→ **Énoncé de l'exercice**: Convertissez les lignes des données ci-dessous en une liste JSON de chaînes de caractères, à raison d'une chaîne par ligne, en omettant les lignes vides.

→ **Données fournies**:
——————

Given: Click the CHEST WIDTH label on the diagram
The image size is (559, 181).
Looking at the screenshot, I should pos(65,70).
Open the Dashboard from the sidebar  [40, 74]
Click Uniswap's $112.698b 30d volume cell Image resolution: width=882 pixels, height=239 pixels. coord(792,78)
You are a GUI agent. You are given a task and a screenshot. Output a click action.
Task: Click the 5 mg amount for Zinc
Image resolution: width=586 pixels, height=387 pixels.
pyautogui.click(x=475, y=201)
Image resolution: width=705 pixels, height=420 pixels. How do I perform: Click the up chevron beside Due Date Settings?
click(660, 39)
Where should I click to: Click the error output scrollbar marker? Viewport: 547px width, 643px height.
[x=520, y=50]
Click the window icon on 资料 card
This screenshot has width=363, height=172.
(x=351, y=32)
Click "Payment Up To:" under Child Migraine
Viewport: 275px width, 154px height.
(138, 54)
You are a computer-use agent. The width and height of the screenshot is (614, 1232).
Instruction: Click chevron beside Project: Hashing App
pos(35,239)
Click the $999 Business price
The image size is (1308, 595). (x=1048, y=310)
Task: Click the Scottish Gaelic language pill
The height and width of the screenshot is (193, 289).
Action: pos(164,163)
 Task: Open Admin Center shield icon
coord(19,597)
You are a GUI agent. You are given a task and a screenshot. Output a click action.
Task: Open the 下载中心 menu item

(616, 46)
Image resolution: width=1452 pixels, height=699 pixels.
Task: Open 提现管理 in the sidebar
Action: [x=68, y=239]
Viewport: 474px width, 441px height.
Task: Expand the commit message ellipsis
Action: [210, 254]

——————

→ **Réponse attendue**:
[
  "Given: Click the CHEST WIDTH label on the diagram",
  "The image size is (559, 181).",
  "Looking at the screenshot, I should pos(65,70).",
  "Open the Dashboard from the sidebar  [40, 74]",
  "Click Uniswap's $112.698b 30d volume cell Image resolution: width=882 pixels, height=239 pixels. coord(792,78)",
  "You are a GUI agent. You are given a task and a screenshot. Output a click action.",
  "Task: Click the 5 mg amount for Zinc",
  "Image resolution: width=586 pixels, height=387 pixels.",
  "pyautogui.click(x=475, y=201)",
  "Image resolution: width=705 pixels, height=420 pixels. How do I perform: Click the up chevron beside Due Date Settings?",
  "click(660, 39)",
  "Where should I click to: Click the error output scrollbar marker? Viewport: 547px width, 643px height.",
  "[x=520, y=50]",
  "Click the window icon on 资料 card",
  "This screenshot has width=363, height=172.",
  "(x=351, y=32)",
  "Click \"Payment Up To:\" under Child Migraine",
  "Viewport: 275px width, 154px height.",
  "(138, 54)",
  "You are a computer-use agent. The width and height of the screenshot is (614, 1232).",
  "Instruction: Click chevron beside Project: Hashing App",
  "pos(35,239)",
  "Click the $999 Business price",
  "The image size is (1308, 595). (x=1048, y=310)",
  "Task: Click the Scottish Gaelic language pill",
  "The height and width of the screenshot is (193, 289).",
  "Action: pos(164,163)",
  " Task: Open Admin Center shield icon",
  "coord(19,597)",
  "You are a GUI agent. You are given a task and a screenshot. Output a click action.",
  "Task: Open the 下载中心 menu item",
  "(616, 46)",
  "Image resolution: width=1452 pixels, height=699 pixels.",
  "Task: Open 提现管理 in the sidebar",
  "Action: [x=68, y=239]",
  "Viewport: 474px width, 441px height.",
  "Task: Expand the commit message ellipsis",
  "Action: [210, 254]"
]